Eating Oil… Not as Crude as You’d Think!

Due to sea water being poor in biogenic mineral nutrients, carbon and other sources of energy, marine microbial communities have adapted to survive in such oligotrophic conditions. However, when there is a large influx of nutrients, for example in the case of an oil spill, some microbes find it very stressful and difficult to cope with. On the contrary, other microbes can rapidly adapt to these situations and thrive, thus out-competing their competitors. An example group of organisms which are able to do this are the Obligate Hydrocarbonoclastic Bacteria (OHCB), containing organisms from the genera Cycloclasticus, Thalassolituus, Oleiphilus, amongst others. OHCB are able to grow in these short period, high nutrient conditions, and rapidly deplete them. Once depleted, the OHCB become inactive, making them potential organisms used in bioremediation techniques.

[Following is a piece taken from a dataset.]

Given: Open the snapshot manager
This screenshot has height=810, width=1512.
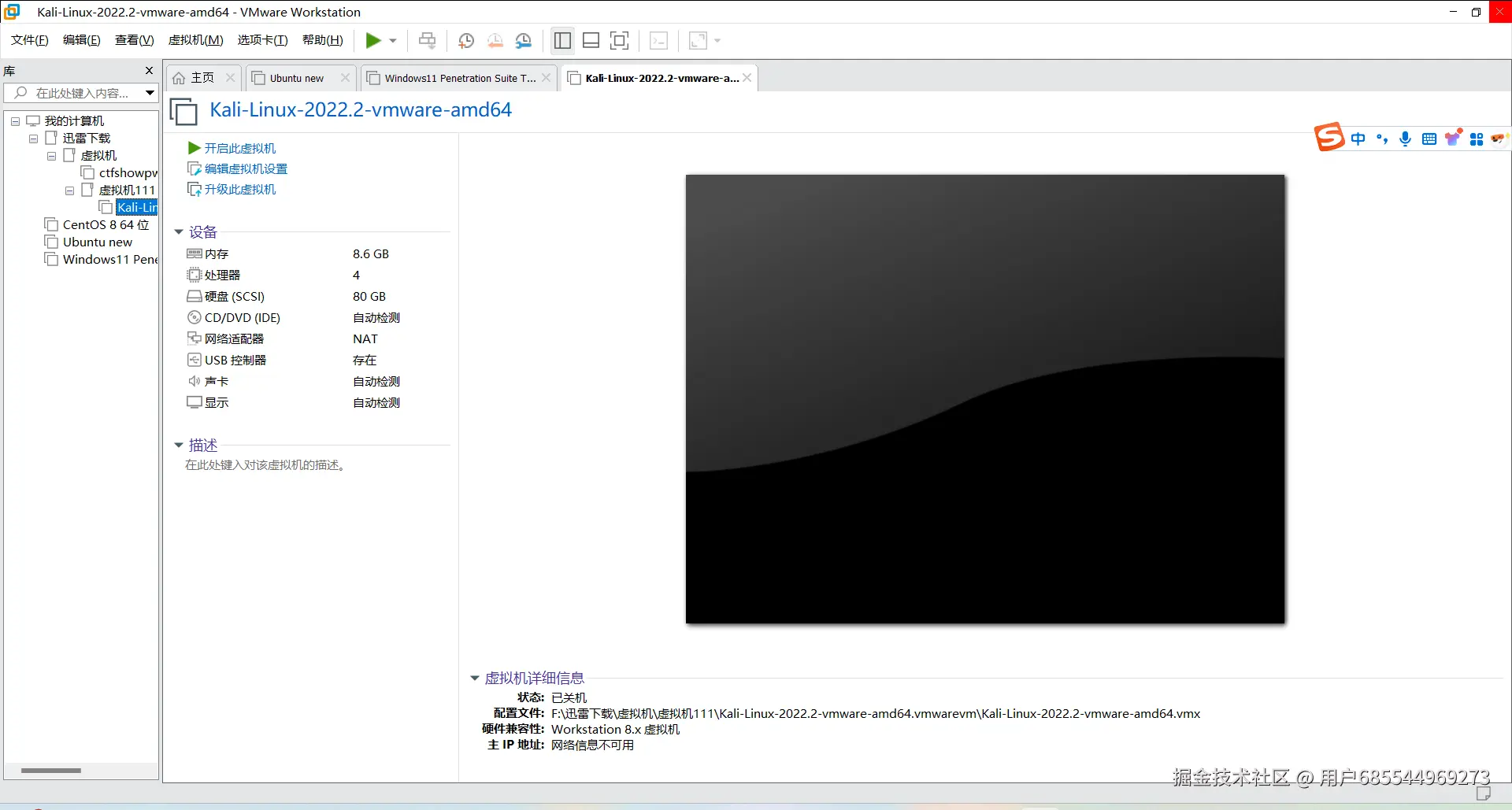Looking at the screenshot, I should pyautogui.click(x=524, y=41).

Having observed promising results of bioremediation in similar studies, the authors of this paper decided to look at the changes in marine flagellate and ciliate communities in a controlled mesocosm experiment. They did this by filling 2 500l mesocosms with seawater, followed by the addition of 2.5l Bunker C heavy fuel oil. Samples were taken from the mesocosms throughout the duration of the experiment, and the microbial communities within these were identified.

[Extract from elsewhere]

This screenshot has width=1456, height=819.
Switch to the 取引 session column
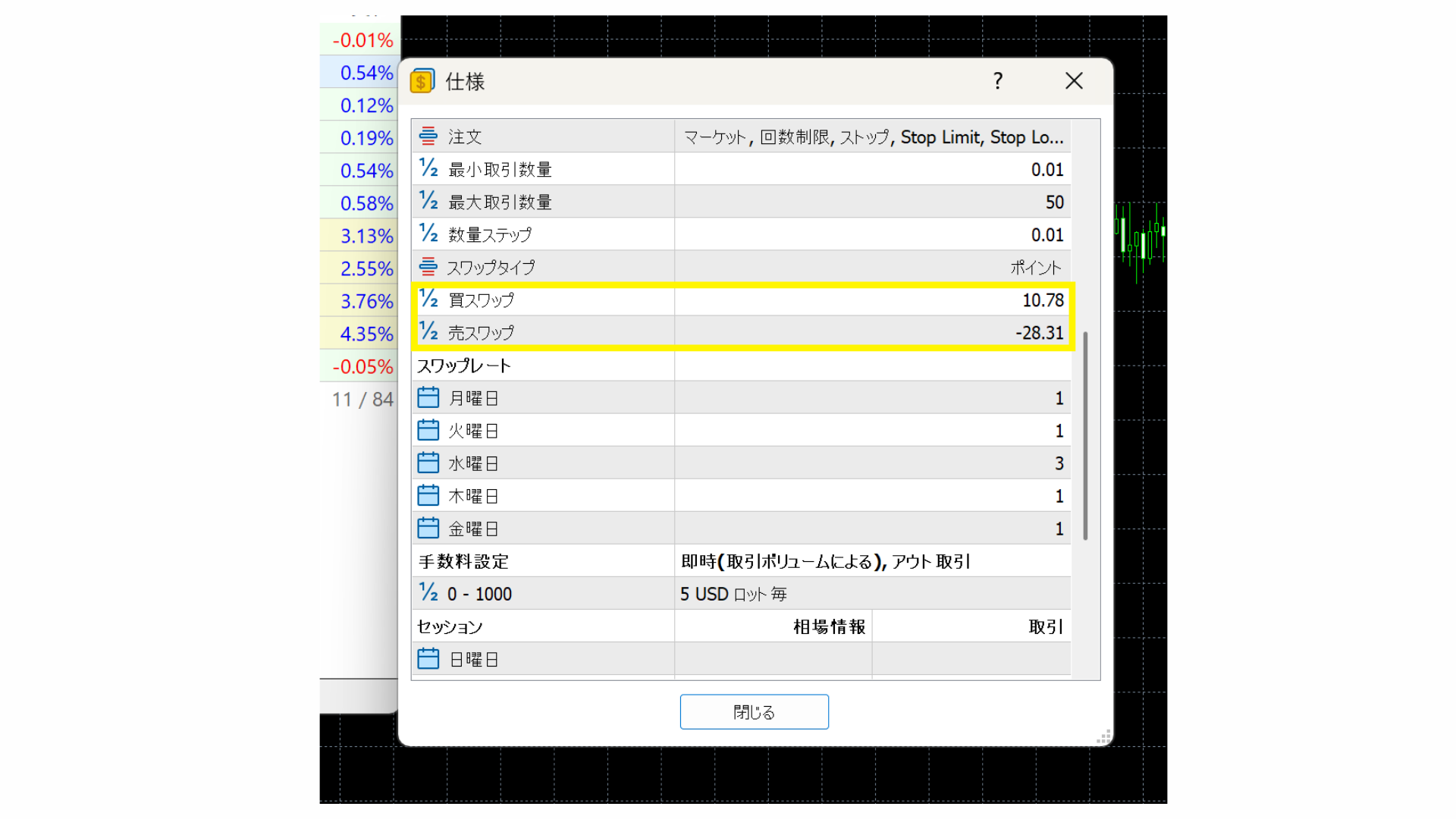(x=1045, y=626)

The results of this experiment revealed that there was an increase in the numbers of marine protozoa. This protozoan growth was continually observed throughout the experiment in both mesocosms. There were two initial blooms, where protozoan numbers fluctuated between 300 and 3000 cells per millilitre. Protozoa development paralleled the depleting levels of oil, oil emulsion and biofilm aggregates observed in the mesocosms. The majority of protozoa which were observed in the mesocosms were in the Ciliatia. Cilliates are commonly found in experiments involving oil degradation as they are well adapted to graze on oil-degrading communities. The ciliates in this study were predominantly Scuticocilitia,

Finally, in the second part of this experiment, an abundance of marine fungi  and yeasts were observed. This was reported as the ability for Candida yeasts to grow on gas oil has been acknowledged for several years, and a high number of these and related species are efficient degraders of fatty acids, polyaromatic hydrocarbons and oil. Marine fungi and yeasts have been used on a large scale for single cell protein production from oil paraffins.

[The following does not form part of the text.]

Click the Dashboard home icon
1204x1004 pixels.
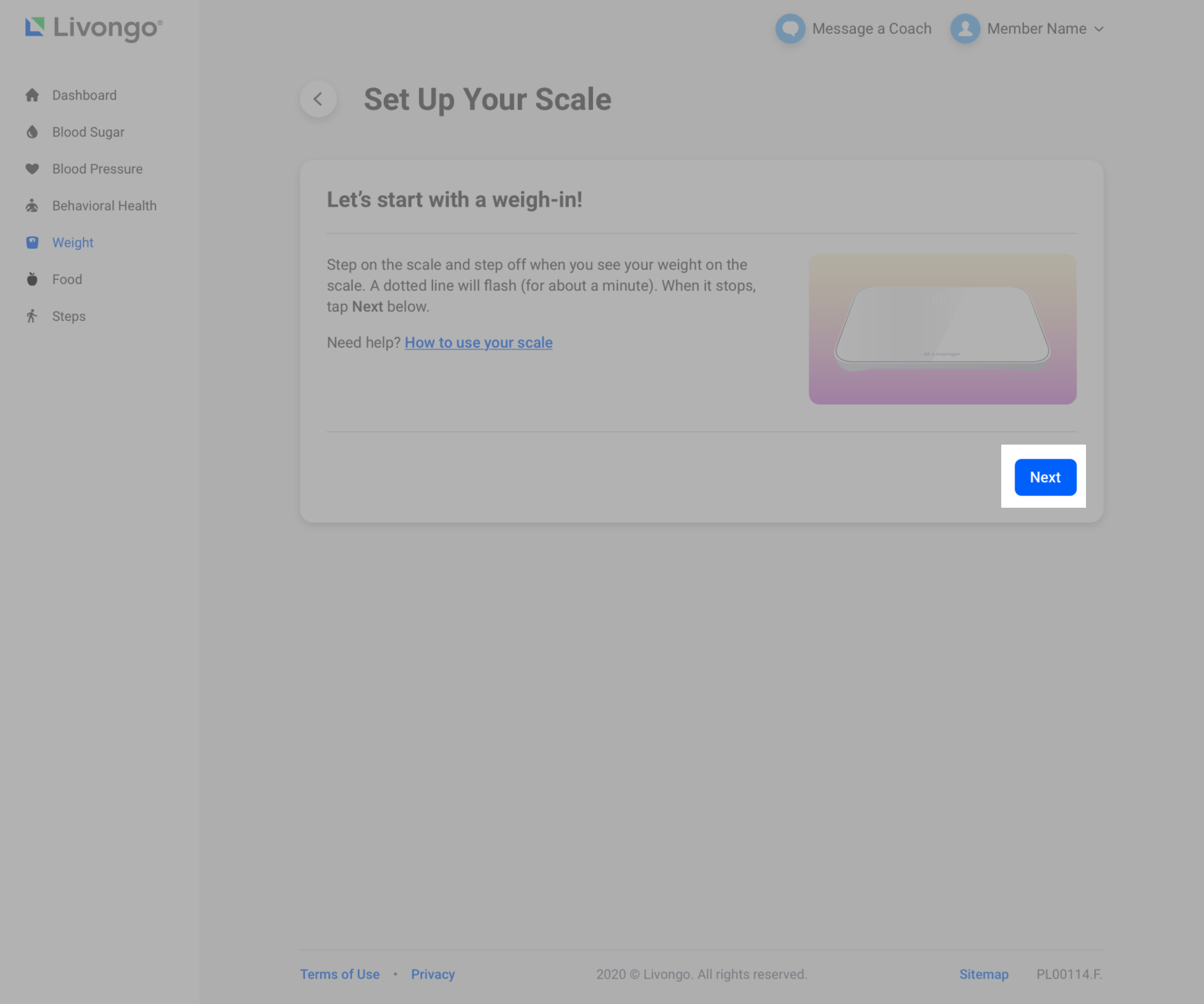[32, 95]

I believe that this paper gives a good insight into marine microbiological degradation of oil spillages. I think, however that the difference between a controlled mesocosm experiment and a spill in the ocean could show large differences in results. I understand that studies have been carried out in controlled, closed-water environments, however this could still show different results than if the same were to be tested at sea.

Gertler, C., Näther, D. J., Gerdts, G., Malpass, M. C. & Golyshin, P. N. (2010) A Mesocosm Study of the Changes in Marine Flagellate and Cilliate Communities in a Crude Oil Bioremediation Trial. Environmental Microbiology. 60: 180-191.